[Box Backup] Asymmetric vs symmetric encryption
Chris Wilson
boxbackup@fluffy.co.uk
Fri, 30 May 2008 13:34:41 +0100 (BST)
Hi Greg,
On Fri, 30 May 2008, Greg Bolshaw wrote:
> It seems that a limitation exists in Box Backup in that the whole system
> relies on the safe storage of the certificate file. If this is lost, the
> backups are rendered useless.
Not certificates but the keys file.
> Would it be possible to offer symmetric encryption as an alternative?

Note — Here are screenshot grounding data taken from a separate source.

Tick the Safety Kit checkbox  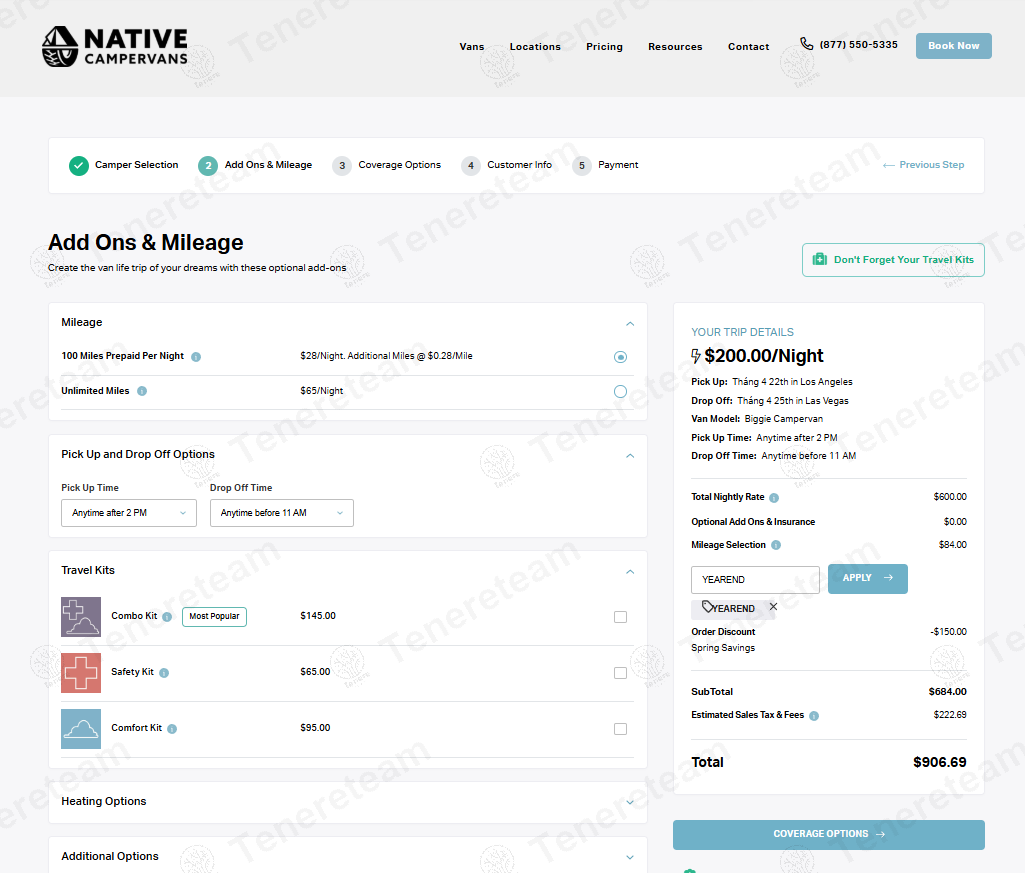(x=620, y=673)
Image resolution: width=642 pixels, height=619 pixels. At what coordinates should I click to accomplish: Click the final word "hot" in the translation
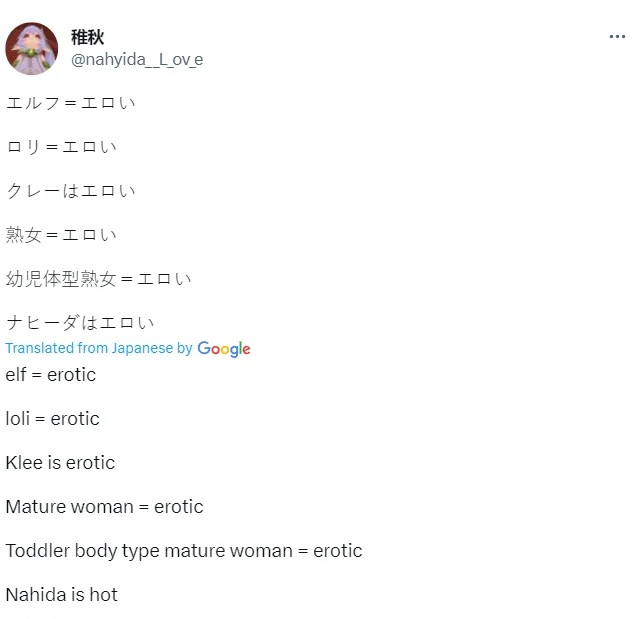(x=103, y=595)
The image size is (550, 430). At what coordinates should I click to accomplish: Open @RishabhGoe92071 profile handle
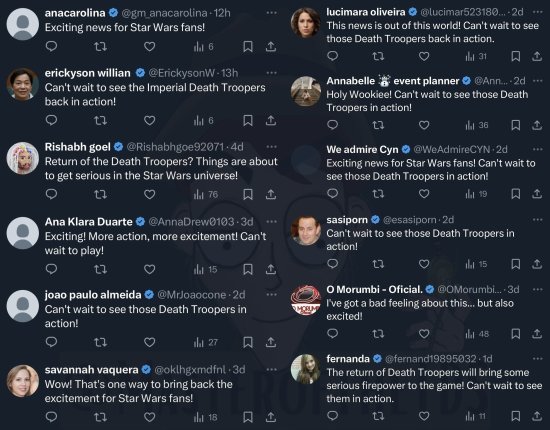tap(175, 147)
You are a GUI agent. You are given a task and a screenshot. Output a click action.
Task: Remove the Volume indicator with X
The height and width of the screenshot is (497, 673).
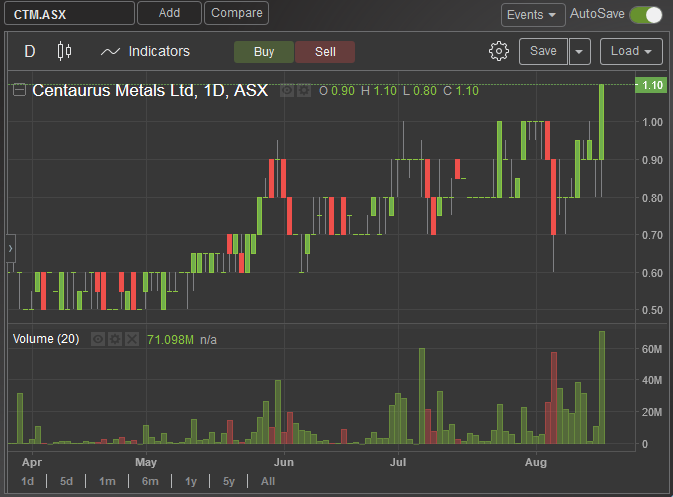tap(132, 339)
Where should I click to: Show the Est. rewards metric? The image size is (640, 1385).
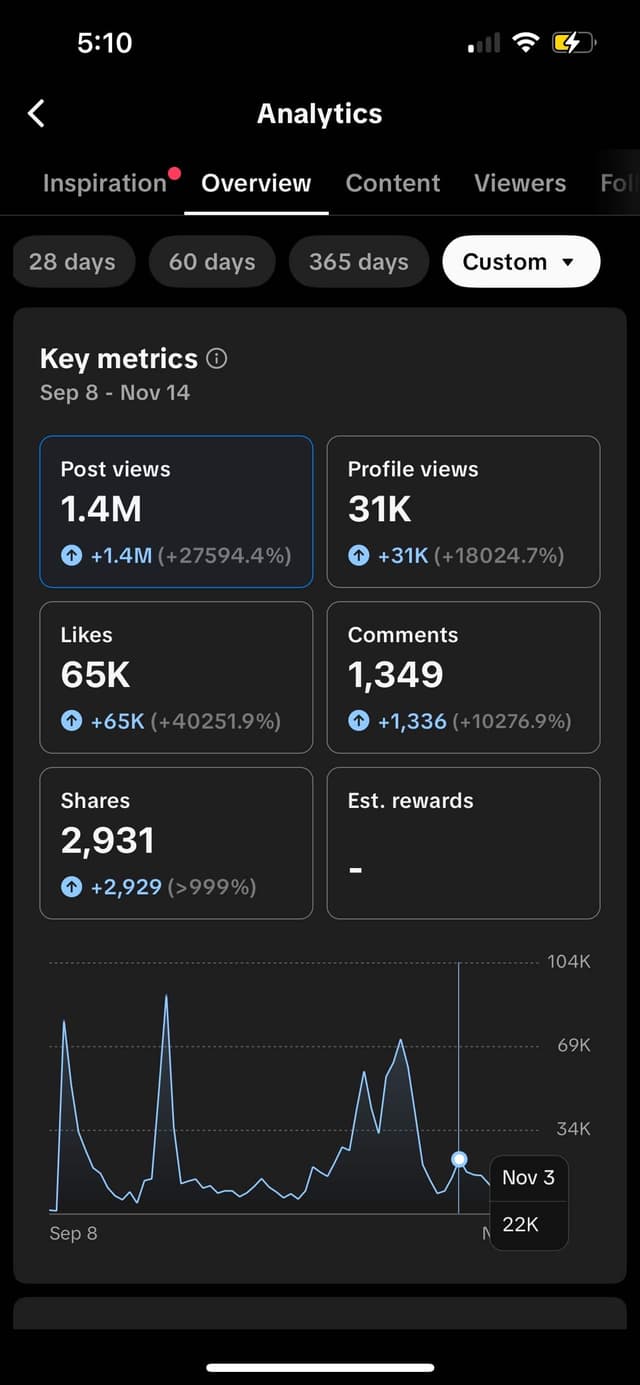pos(463,842)
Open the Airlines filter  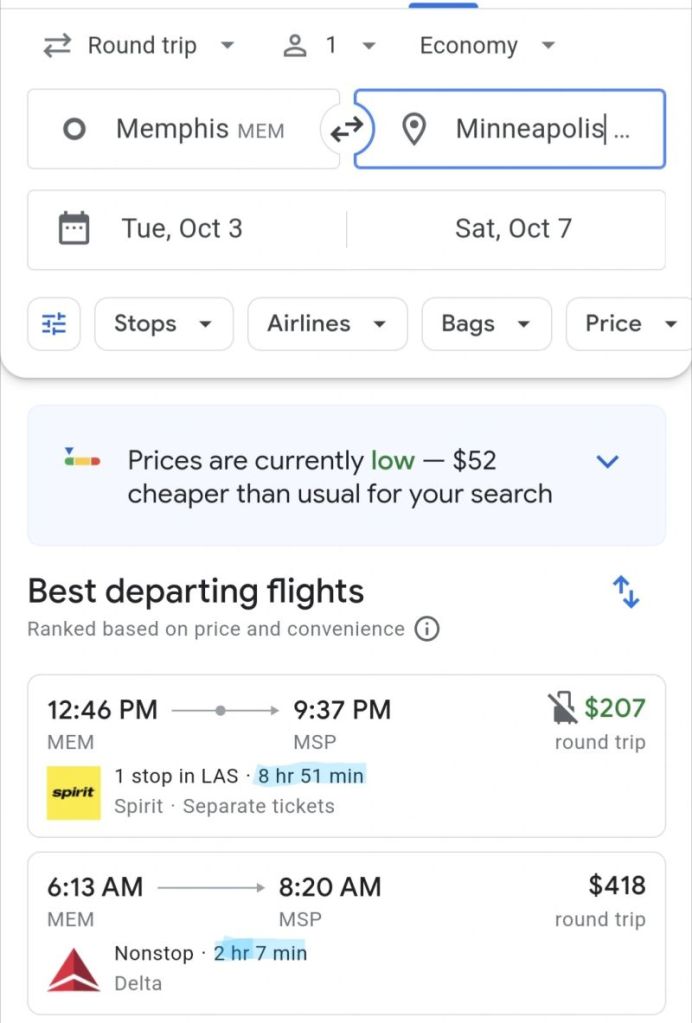click(x=327, y=324)
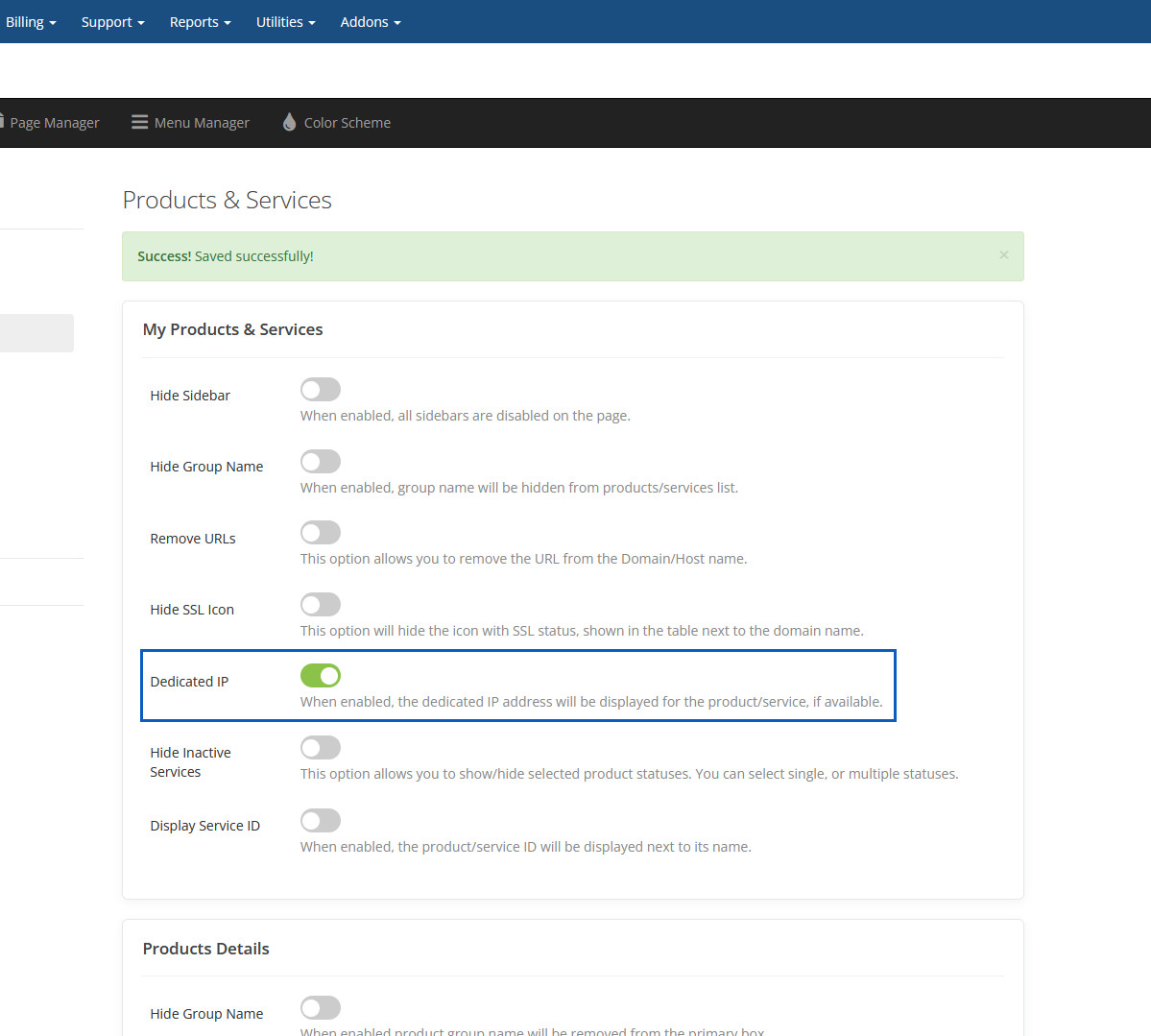Screen dimensions: 1151x1036
Task: Turn on Display Service ID switch
Action: 321,821
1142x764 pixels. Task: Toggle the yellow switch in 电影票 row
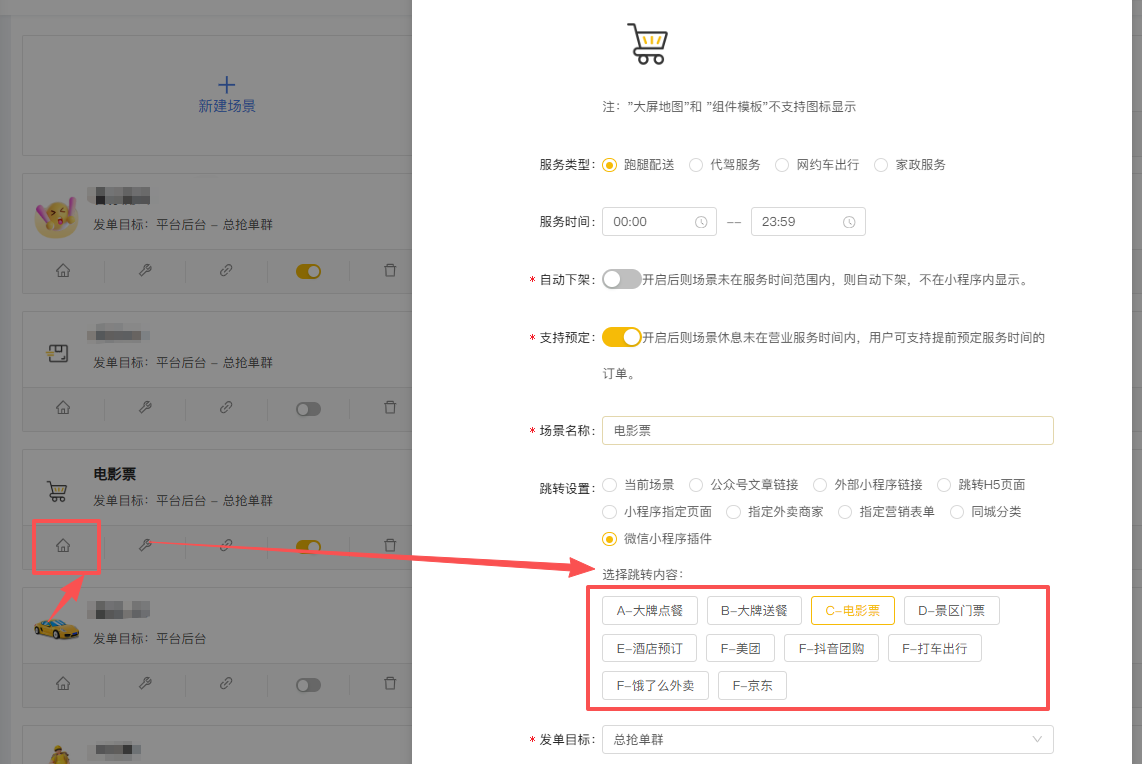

> This would work in a similar way to GPG's -c option:
It is symmetric encryption. You're talking about deriving the keys from
a shorter password that's entered manually. It is possible but I don't
know any standard tools to do it easily. You could do something like this
to generate your keys file from a password:
dd if=/dev/zero bs=1k count=1 \
| openssl enc -bf -K `echo mypassword | md5` -iv 1234 \
> bbackupd.keys
This generates the same keys file every time, in my quick tests.
> A secret passphrase would be used to encrypt/decrypt the backup data
> rather than a certificate. This would just leave the issue of how to
> authenticate bbackupd against bbstored.
That's a completely separate problem which involves a certificate, but one
that is easily replaceable.
> Understandably, it would be less secure to protect data using a
> passphrase (which could then be subject to a brute force attack, etc.),
> but in the balance of security and practicality, would this be a
> reasonable compromise? (pun unavoidable!)
It's much less secure, but if you want it you can do it.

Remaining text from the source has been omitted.